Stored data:
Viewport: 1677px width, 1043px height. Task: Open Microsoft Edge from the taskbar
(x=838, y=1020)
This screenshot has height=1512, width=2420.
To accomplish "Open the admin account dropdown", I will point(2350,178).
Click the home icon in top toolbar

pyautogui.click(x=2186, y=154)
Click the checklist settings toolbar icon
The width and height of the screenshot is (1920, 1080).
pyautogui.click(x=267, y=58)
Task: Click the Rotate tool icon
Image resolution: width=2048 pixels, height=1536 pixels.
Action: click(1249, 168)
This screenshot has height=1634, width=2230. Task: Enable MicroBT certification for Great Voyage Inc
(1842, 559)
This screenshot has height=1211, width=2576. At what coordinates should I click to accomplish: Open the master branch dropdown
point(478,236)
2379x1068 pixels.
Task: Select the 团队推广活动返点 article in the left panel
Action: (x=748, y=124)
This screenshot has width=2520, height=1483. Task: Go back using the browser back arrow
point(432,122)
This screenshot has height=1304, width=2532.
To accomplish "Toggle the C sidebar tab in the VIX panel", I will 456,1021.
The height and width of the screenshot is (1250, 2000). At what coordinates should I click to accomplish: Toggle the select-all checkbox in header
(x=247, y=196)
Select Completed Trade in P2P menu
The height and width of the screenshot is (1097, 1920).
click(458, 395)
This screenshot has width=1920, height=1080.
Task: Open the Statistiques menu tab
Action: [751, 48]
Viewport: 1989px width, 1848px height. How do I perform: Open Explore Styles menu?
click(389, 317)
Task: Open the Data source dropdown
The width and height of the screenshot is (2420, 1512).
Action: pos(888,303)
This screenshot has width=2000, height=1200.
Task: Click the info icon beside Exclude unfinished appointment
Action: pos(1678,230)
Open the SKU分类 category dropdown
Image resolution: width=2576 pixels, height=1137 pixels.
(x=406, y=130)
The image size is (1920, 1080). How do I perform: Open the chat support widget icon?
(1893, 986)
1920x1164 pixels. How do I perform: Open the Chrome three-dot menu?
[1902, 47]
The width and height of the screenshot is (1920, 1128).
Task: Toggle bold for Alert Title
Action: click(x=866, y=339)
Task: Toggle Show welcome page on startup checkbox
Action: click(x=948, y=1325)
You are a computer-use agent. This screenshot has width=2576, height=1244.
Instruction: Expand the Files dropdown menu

## Action item
Examine the records and pull out every line where the string "will" occurs.

## Solved problem
To accomplish "Open the admin account dropdown", I will point(2350,178).
To accomplish "Toggle the C sidebar tab in the VIX panel", I will 456,1021.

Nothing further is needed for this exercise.